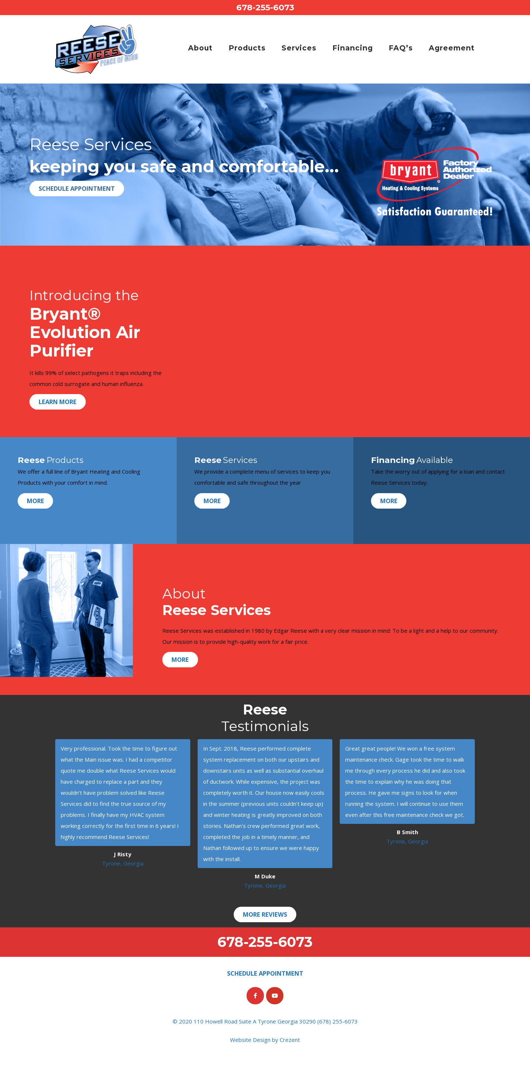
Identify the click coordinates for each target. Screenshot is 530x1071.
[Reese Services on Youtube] (274, 995)
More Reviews (265, 914)
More (35, 500)
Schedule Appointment (77, 188)
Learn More (58, 402)
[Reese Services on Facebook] (255, 995)
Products (247, 47)
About (200, 47)
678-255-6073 (265, 7)
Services (299, 47)
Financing (352, 47)
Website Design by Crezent (265, 1039)
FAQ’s (401, 47)
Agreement (452, 47)
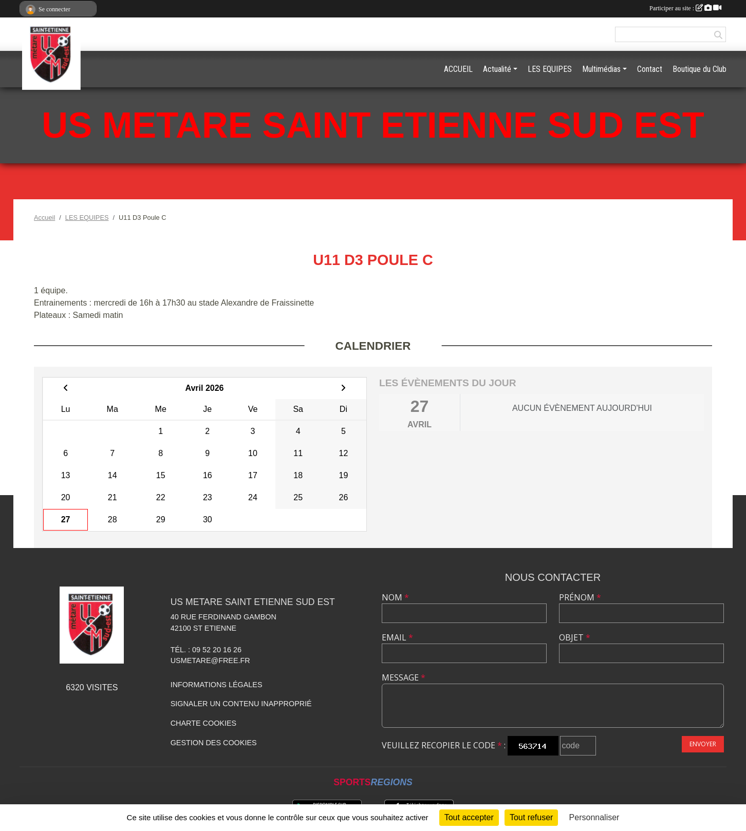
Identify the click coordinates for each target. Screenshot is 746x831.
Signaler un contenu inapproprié (241, 704)
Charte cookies (203, 723)
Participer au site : (685, 8)
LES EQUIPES (550, 69)
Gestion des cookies (214, 743)
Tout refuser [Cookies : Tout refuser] (531, 817)
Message (403, 677)
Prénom (580, 597)
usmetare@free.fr (210, 660)
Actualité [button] (497, 69)
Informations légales (217, 685)
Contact (649, 69)
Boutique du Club (699, 69)
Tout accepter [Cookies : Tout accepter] (469, 817)
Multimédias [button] (601, 69)
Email (397, 637)
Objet (574, 637)
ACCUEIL (458, 69)
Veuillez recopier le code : (444, 745)
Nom (395, 597)
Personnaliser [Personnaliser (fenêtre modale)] (594, 817)
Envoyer (702, 744)
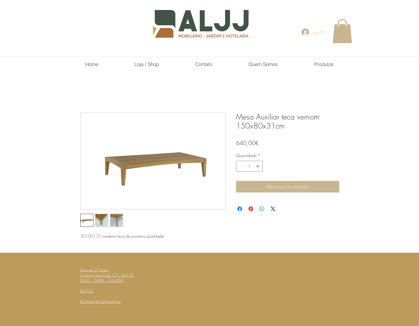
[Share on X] (272, 208)
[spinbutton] (249, 166)
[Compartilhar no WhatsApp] (261, 208)
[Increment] (258, 166)
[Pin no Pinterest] (250, 208)
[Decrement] (240, 166)
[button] (342, 31)
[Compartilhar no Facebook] (239, 208)
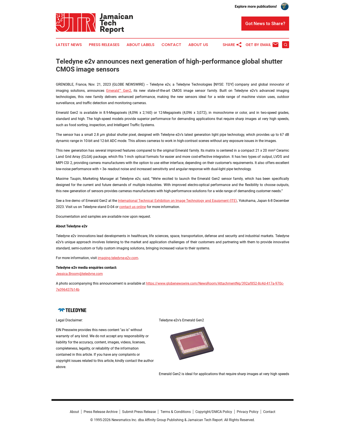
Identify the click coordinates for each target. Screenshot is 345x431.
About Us (198, 44)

▶ To do:
Place each line of the records above in a Markdown table with two columns, Row for its number and Line for its text, skipping any blank lines. Leave the pictures out of the table.

▶ Result of this exercise:
| Row | Line |
|---|---|
| 1 | Identify the click coordinates for each target. Screenshot is 530x1071. |
| 2 | [Reese Services on Youtube] (274, 995) |
| 3 | More Reviews (265, 914) |
| 4 | More (35, 500) |
| 5 | Schedule Appointment (77, 188) |
| 6 | Learn More (58, 402) |
| 7 | [Reese Services on Facebook] (255, 995) |
| 8 | Products (247, 47) |
| 9 | About (200, 47) |
| 10 | 678-255-6073 (265, 7) |
| 11 | Services (299, 47) |
| 12 | Financing (352, 47) |
| 13 | Website Design by Crezent (265, 1039) |
| 14 | FAQ’s (401, 47) |
| 15 | Agreement (452, 47) |
| 16 | Identify the click coordinates for each target. Screenshot is 746x831. |
| 17 | Signaler un contenu inapproprié (241, 704) |
| 18 | Charte cookies (203, 723) |
| 19 | Participer au site : (685, 8) |
| 20 | LES EQUIPES (550, 69) |
| 21 | Gestion des cookies (214, 743) |
| 22 | Tout refuser [Cookies : Tout refuser] (531, 817) |
| 23 | Message (403, 677) |
| 24 | Prénom (580, 597) |
| 25 | usmetare@free.fr (210, 660) |
| 26 | Actualité [button] (497, 69) |
| 27 | Informations légales (217, 685) |
| 28 | Contact (649, 69) |
| 29 | Boutique du Club (699, 69) |
| 30 | Tout accepter [Cookies : Tout accepter] (469, 817) |
| 31 | Multimédias [button] (601, 69) |
| 32 | Email (397, 637) |
| 33 | Objet (574, 637) |
| 34 | ACCUEIL (458, 69) |
| 35 | Veuillez recopier le code : (444, 745) |
| 36 | Nom (395, 597) |
| 37 | Personnaliser [Personnaliser (fenêtre modale)] (594, 817) |
| 38 | Envoyer (702, 744) |
| 39 | [Share on X] (272, 208) |
| 40 | [spinbutton] (249, 166) |
| 41 | [Compartilhar no WhatsApp] (261, 208) |
| 42 | [Increment] (258, 166) |
| 43 | [Pin no Pinterest] (250, 208) |
| 44 | [Decrement] (240, 166) |
| 45 | [button] (342, 31) |
| 46 | [Compartilhar no Facebook] (239, 208) |
| 47 | Identify the click coordinates for each target. Screenshot is 345x431. |
| 48 | About Us (198, 44) |